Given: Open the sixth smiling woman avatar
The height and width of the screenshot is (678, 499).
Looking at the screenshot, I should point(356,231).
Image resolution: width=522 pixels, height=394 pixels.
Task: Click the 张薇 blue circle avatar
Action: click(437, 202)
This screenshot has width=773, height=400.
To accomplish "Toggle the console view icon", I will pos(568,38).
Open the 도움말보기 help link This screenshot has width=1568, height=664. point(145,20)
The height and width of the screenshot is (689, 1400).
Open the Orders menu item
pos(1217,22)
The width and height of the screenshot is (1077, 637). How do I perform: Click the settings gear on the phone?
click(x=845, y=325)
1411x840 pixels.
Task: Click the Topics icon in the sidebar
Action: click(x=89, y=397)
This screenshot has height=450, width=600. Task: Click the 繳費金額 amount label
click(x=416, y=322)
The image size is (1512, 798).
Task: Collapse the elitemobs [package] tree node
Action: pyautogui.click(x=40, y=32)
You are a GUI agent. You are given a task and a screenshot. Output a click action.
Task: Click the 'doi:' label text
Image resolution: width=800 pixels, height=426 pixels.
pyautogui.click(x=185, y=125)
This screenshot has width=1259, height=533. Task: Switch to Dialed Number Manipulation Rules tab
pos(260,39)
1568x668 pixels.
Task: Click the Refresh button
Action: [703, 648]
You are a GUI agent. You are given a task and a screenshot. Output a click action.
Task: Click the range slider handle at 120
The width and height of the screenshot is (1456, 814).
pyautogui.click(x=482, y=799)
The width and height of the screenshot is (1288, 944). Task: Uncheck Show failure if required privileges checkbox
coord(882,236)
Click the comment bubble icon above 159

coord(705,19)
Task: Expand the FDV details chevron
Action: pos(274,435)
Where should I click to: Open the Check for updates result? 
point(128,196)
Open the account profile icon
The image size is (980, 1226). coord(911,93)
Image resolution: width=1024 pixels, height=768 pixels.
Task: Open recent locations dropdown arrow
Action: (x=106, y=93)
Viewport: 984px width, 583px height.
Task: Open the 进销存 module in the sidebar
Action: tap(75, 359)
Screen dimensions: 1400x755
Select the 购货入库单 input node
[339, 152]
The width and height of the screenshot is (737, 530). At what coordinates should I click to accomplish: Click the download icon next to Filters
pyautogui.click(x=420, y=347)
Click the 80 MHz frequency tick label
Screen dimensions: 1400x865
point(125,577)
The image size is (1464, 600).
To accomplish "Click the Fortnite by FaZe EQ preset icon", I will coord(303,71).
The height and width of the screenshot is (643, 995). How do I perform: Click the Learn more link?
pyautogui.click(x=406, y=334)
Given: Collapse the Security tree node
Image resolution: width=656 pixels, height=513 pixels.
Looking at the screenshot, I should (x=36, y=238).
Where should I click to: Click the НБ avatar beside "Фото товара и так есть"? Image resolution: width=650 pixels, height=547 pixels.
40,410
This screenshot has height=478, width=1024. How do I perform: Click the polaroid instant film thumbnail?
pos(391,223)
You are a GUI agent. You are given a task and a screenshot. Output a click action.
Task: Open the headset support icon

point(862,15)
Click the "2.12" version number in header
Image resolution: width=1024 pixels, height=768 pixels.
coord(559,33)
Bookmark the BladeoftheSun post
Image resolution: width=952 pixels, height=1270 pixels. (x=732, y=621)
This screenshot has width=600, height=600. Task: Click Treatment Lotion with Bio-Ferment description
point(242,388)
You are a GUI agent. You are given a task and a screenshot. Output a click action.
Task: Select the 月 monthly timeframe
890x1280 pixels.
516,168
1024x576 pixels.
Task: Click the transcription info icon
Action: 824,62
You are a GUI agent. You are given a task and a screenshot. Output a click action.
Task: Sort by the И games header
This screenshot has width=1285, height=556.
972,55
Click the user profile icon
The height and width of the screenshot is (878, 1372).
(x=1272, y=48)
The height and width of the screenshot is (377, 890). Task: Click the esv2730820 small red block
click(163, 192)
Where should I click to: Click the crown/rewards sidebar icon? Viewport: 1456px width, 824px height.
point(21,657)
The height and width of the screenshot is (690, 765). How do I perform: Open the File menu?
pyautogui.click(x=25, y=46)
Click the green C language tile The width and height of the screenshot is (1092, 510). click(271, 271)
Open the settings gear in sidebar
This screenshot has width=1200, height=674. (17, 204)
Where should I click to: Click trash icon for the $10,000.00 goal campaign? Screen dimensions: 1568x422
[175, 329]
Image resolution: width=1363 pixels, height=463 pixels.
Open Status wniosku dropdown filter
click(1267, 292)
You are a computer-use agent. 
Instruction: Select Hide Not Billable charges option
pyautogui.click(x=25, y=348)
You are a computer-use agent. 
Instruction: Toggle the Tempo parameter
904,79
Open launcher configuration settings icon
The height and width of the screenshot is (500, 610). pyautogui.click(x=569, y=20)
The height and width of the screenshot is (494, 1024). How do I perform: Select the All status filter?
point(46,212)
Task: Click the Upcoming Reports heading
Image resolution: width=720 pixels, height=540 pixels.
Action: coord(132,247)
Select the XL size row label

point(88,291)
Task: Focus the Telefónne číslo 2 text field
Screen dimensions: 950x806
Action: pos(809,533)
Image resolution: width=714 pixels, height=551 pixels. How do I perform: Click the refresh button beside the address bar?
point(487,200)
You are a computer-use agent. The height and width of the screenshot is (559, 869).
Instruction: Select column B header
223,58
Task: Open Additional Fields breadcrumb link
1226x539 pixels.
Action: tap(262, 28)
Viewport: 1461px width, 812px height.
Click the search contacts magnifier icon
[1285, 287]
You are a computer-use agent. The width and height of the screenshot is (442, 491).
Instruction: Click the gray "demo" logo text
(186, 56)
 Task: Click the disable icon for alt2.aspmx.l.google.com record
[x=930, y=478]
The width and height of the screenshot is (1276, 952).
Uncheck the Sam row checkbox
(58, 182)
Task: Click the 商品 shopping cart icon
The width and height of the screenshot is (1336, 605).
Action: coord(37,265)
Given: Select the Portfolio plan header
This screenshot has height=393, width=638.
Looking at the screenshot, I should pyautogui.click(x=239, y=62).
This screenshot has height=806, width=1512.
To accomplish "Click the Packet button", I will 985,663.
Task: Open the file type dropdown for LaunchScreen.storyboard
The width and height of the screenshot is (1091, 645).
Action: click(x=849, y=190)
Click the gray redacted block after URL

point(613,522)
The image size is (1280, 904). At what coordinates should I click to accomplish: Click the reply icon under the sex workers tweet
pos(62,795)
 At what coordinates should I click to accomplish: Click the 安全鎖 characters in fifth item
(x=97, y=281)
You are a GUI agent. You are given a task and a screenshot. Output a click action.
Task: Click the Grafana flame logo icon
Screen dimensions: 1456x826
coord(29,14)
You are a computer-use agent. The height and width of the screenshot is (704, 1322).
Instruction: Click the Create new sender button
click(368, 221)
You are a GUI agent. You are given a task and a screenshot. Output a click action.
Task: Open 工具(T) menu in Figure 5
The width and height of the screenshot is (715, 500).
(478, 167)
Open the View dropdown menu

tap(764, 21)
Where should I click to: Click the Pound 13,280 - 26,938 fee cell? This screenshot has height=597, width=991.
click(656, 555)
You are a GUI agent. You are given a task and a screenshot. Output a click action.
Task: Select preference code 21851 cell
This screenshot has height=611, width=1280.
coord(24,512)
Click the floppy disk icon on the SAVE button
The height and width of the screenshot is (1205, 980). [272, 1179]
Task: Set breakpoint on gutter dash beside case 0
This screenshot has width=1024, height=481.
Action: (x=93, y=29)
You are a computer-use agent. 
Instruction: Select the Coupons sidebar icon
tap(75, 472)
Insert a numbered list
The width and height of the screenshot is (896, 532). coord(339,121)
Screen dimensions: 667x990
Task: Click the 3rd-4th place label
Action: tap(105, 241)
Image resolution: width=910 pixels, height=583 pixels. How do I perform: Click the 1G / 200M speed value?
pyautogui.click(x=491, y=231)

- [WHAT YOU SHOULD DO]: Output the whole listing above again, word for word.

- [RESULT]:
Given: Open the sixth smiling woman avatar
The height and width of the screenshot is (678, 499).
Looking at the screenshot, I should point(356,231).
Image resolution: width=522 pixels, height=394 pixels.
Task: Click the 张薇 blue circle avatar
Action: click(437, 202)
This screenshot has width=773, height=400.
To accomplish "Toggle the console view icon", I will pos(568,38).
Open the 도움말보기 help link This screenshot has width=1568, height=664. point(145,20)
The height and width of the screenshot is (689, 1400).
Open the Orders menu item
pos(1217,22)
The width and height of the screenshot is (1077, 637). How do I perform: Click the settings gear on the phone?
click(x=845, y=325)
1411x840 pixels.
Task: Click the Topics icon in the sidebar
Action: click(x=89, y=397)
This screenshot has height=450, width=600. Task: Click the 繳費金額 amount label
click(x=416, y=322)
The image size is (1512, 798).
Task: Collapse the elitemobs [package] tree node
Action: pyautogui.click(x=40, y=32)
You are a GUI agent. You are given a task and a screenshot. Output a click action.
Task: Click the 'doi:' label text
Image resolution: width=800 pixels, height=426 pixels.
pyautogui.click(x=185, y=125)
This screenshot has width=1259, height=533. Task: Switch to Dialed Number Manipulation Rules tab
pos(260,39)
1568x668 pixels.
Task: Click the Refresh button
Action: [703, 648]
You are a GUI agent. You are given a task and a screenshot. Output a click action.
Task: Click the range slider handle at 120
The width and height of the screenshot is (1456, 814).
pyautogui.click(x=482, y=799)
The width and height of the screenshot is (1288, 944). Task: Uncheck Show failure if required privileges checkbox
coord(882,236)
Click the comment bubble icon above 159

coord(705,19)
Task: Expand the FDV details chevron
Action: pos(274,435)
Where should I click to: Open the Check for updates result? 
point(128,196)
Open the account profile icon
The image size is (980, 1226). coord(911,93)
Image resolution: width=1024 pixels, height=768 pixels.
Task: Open recent locations dropdown arrow
Action: (x=106, y=93)
Viewport: 984px width, 583px height.
Task: Open the 进销存 module in the sidebar
Action: tap(75, 359)
Screen dimensions: 1400x755
Select the 购货入库单 input node
[339, 152]
The width and height of the screenshot is (737, 530). At what coordinates should I click to accomplish: Click the download icon next to Filters
pyautogui.click(x=420, y=347)
Click the 80 MHz frequency tick label
Screen dimensions: 1400x865
point(125,577)
The image size is (1464, 600).
To accomplish "Click the Fortnite by FaZe EQ preset icon", I will coord(303,71).
The height and width of the screenshot is (643, 995). How do I perform: Click the Learn more link?
pyautogui.click(x=406, y=334)
Given: Collapse the Security tree node
Image resolution: width=656 pixels, height=513 pixels.
Looking at the screenshot, I should (x=36, y=238).
Where should I click to: Click the НБ avatar beside "Фото товара и так есть"? Image resolution: width=650 pixels, height=547 pixels.
40,410
This screenshot has height=478, width=1024. How do I perform: Click the polaroid instant film thumbnail?
pos(391,223)
You are a GUI agent. You are given a task and a screenshot. Output a click action.
Task: Open the headset support icon

point(862,15)
Click the "2.12" version number in header
Image resolution: width=1024 pixels, height=768 pixels.
coord(559,33)
Bookmark the BladeoftheSun post
Image resolution: width=952 pixels, height=1270 pixels. (x=732, y=621)
This screenshot has width=600, height=600. Task: Click Treatment Lotion with Bio-Ferment description
point(242,388)
You are a GUI agent. You are given a task and a screenshot. Output a click action.
Task: Select the 月 monthly timeframe
890x1280 pixels.
516,168
1024x576 pixels.
Task: Click the transcription info icon
Action: 824,62
You are a GUI agent. You are given a task and a screenshot. Output a click action.
Task: Sort by the И games header
This screenshot has width=1285, height=556.
972,55
Click the user profile icon
The height and width of the screenshot is (878, 1372).
(x=1272, y=48)
The height and width of the screenshot is (377, 890). Task: Click the esv2730820 small red block
click(163, 192)
Where should I click to: Click the crown/rewards sidebar icon? Viewport: 1456px width, 824px height.
point(21,657)
The height and width of the screenshot is (690, 765). How do I perform: Open the File menu?
pyautogui.click(x=25, y=46)
Click the green C language tile The width and height of the screenshot is (1092, 510). click(271, 271)
Open the settings gear in sidebar
This screenshot has width=1200, height=674. (17, 204)
Where should I click to: Click trash icon for the $10,000.00 goal campaign? Screen dimensions: 1568x422
[175, 329]
Image resolution: width=1363 pixels, height=463 pixels.
Open Status wniosku dropdown filter
click(1267, 292)
You are a computer-use agent. 
Instruction: Select Hide Not Billable charges option
pyautogui.click(x=25, y=348)
You are a computer-use agent. 
Instruction: Toggle the Tempo parameter
904,79
Open launcher configuration settings icon
The height and width of the screenshot is (500, 610). pyautogui.click(x=569, y=20)
The height and width of the screenshot is (494, 1024). How do I perform: Select the All status filter?
point(46,212)
Task: Click the Upcoming Reports heading
Image resolution: width=720 pixels, height=540 pixels.
Action: coord(132,247)
Select the XL size row label

point(88,291)
Task: Focus the Telefónne číslo 2 text field
Screen dimensions: 950x806
Action: pos(809,533)
Image resolution: width=714 pixels, height=551 pixels. How do I perform: Click the refresh button beside the address bar?
point(487,200)
You are a computer-use agent. The height and width of the screenshot is (559, 869).
Instruction: Select column B header
223,58
Task: Open Additional Fields breadcrumb link
1226x539 pixels.
Action: tap(262, 28)
Viewport: 1461px width, 812px height.
Click the search contacts magnifier icon
[1285, 287]
You are a computer-use agent. The width and height of the screenshot is (442, 491).
Instruction: Click the gray "demo" logo text
(186, 56)
 Task: Click the disable icon for alt2.aspmx.l.google.com record
[x=930, y=478]
The width and height of the screenshot is (1276, 952).
Uncheck the Sam row checkbox
(58, 182)
Task: Click the 商品 shopping cart icon
The width and height of the screenshot is (1336, 605).
Action: coord(37,265)
Given: Select the Portfolio plan header
This screenshot has height=393, width=638.
Looking at the screenshot, I should pyautogui.click(x=239, y=62).
This screenshot has height=806, width=1512.
To accomplish "Click the Packet button", I will 985,663.
Task: Open the file type dropdown for LaunchScreen.storyboard
The width and height of the screenshot is (1091, 645).
Action: click(x=849, y=190)
Click the gray redacted block after URL

point(613,522)
The image size is (1280, 904). At what coordinates should I click to accomplish: Click the reply icon under the sex workers tweet
pos(62,795)
 At what coordinates should I click to accomplish: Click the 安全鎖 characters in fifth item
(x=97, y=281)
You are a GUI agent. You are given a task and a screenshot. Output a click action.
Task: Click the Grafana flame logo icon
Screen dimensions: 1456x826
coord(29,14)
You are a computer-use agent. The height and width of the screenshot is (704, 1322).
Instruction: Click the Create new sender button
click(368, 221)
You are a GUI agent. You are given a task and a screenshot. Output a click action.
Task: Open 工具(T) menu in Figure 5
The width and height of the screenshot is (715, 500).
(478, 167)
Open the View dropdown menu

tap(764, 21)
Where should I click to: Click the Pound 13,280 - 26,938 fee cell? This screenshot has height=597, width=991.
click(656, 555)
You are a GUI agent. You are given a task and a screenshot. Output a click action.
Task: Select preference code 21851 cell
This screenshot has height=611, width=1280.
coord(24,512)
Click the floppy disk icon on the SAVE button
The height and width of the screenshot is (1205, 980). [272, 1179]
Task: Set breakpoint on gutter dash beside case 0
This screenshot has width=1024, height=481.
Action: (x=93, y=29)
You are a computer-use agent. 
Instruction: Select the Coupons sidebar icon
tap(75, 472)
Insert a numbered list
The width and height of the screenshot is (896, 532). coord(339,121)
Screen dimensions: 667x990
Task: Click the 3rd-4th place label
Action: tap(105, 241)
Image resolution: width=910 pixels, height=583 pixels. How do I perform: Click the 1G / 200M speed value?
pyautogui.click(x=491, y=231)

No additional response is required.